- _RECORDS SHOWN_
----

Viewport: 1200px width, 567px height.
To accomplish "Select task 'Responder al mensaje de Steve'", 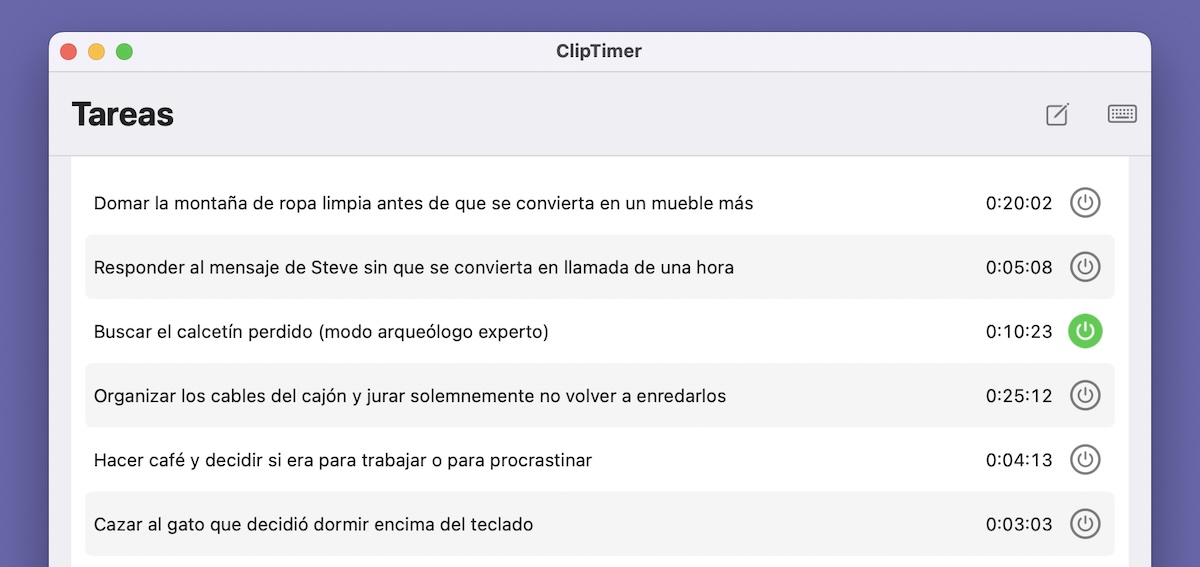I will (600, 267).
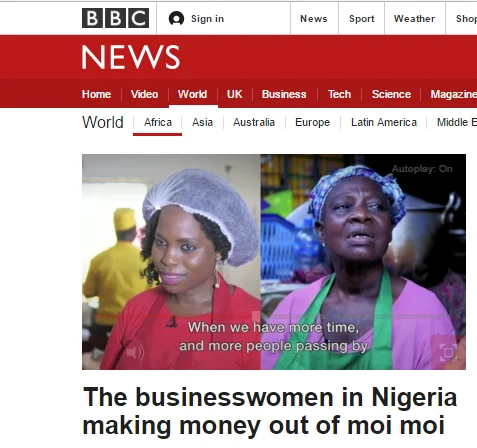
Task: Open the Sign in link
Action: click(207, 19)
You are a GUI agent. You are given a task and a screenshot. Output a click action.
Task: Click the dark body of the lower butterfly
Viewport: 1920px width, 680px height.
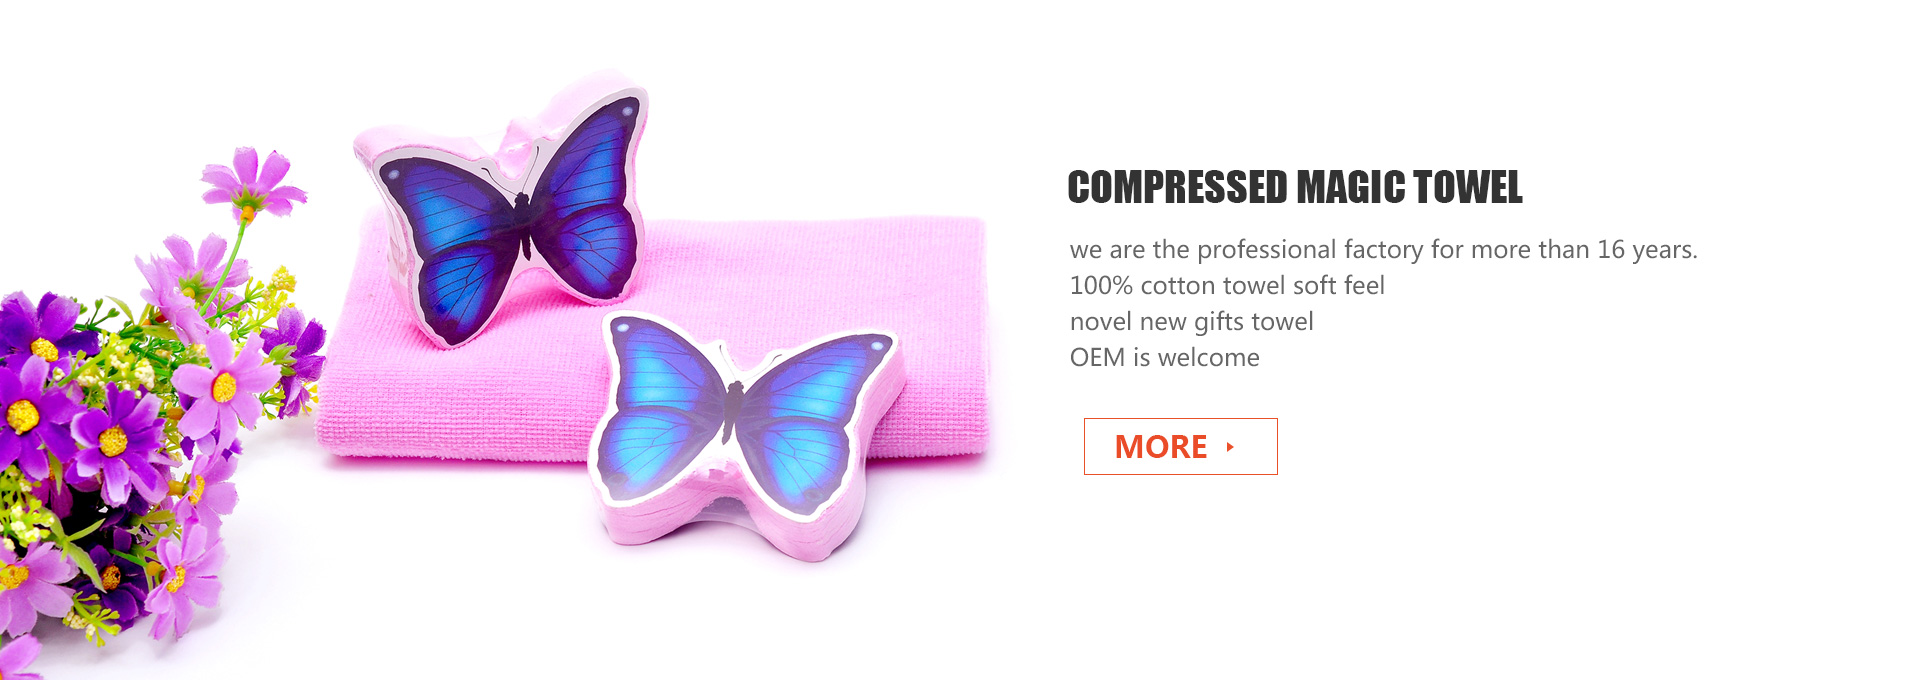(x=730, y=410)
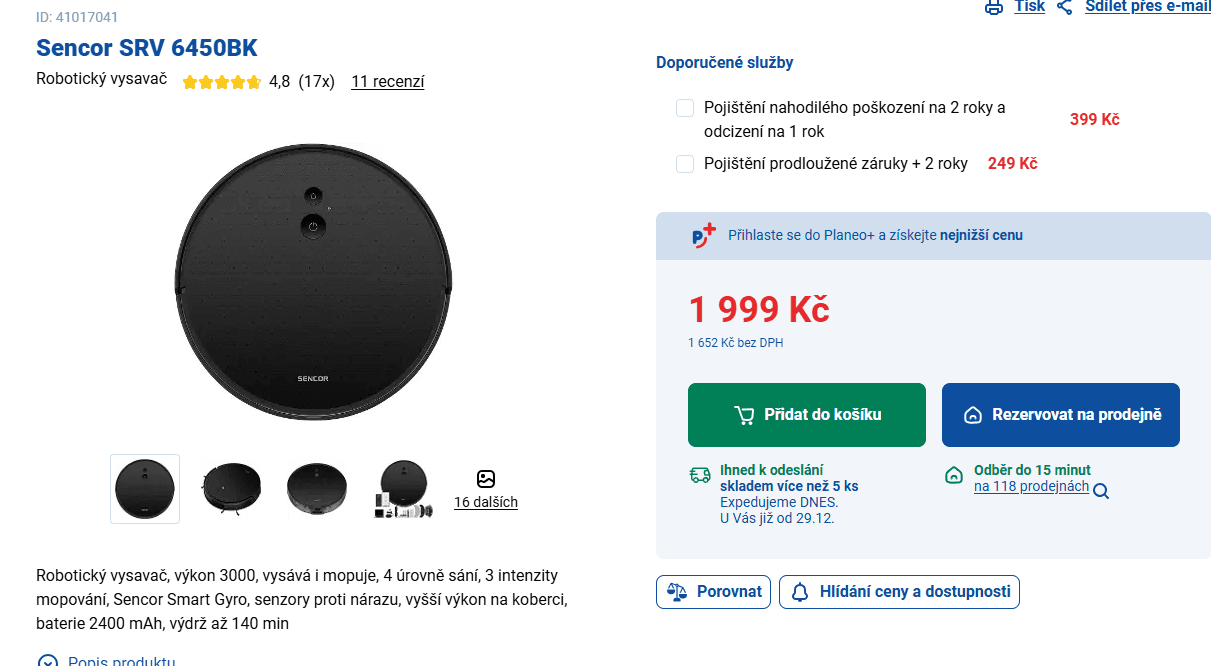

----

- _TASK DESCRIPTION_
From the line that contains "You are a GUI" to the final line of the material, write out each line exactly. Pictures stay out.

- _EXERCISE RESULT_
You are a GUI agent. You are given a task and a screenshot. Output a click action.
Task: Click the dark body of the lower butterfly
Viewport: 1920px width, 680px height.
(x=730, y=410)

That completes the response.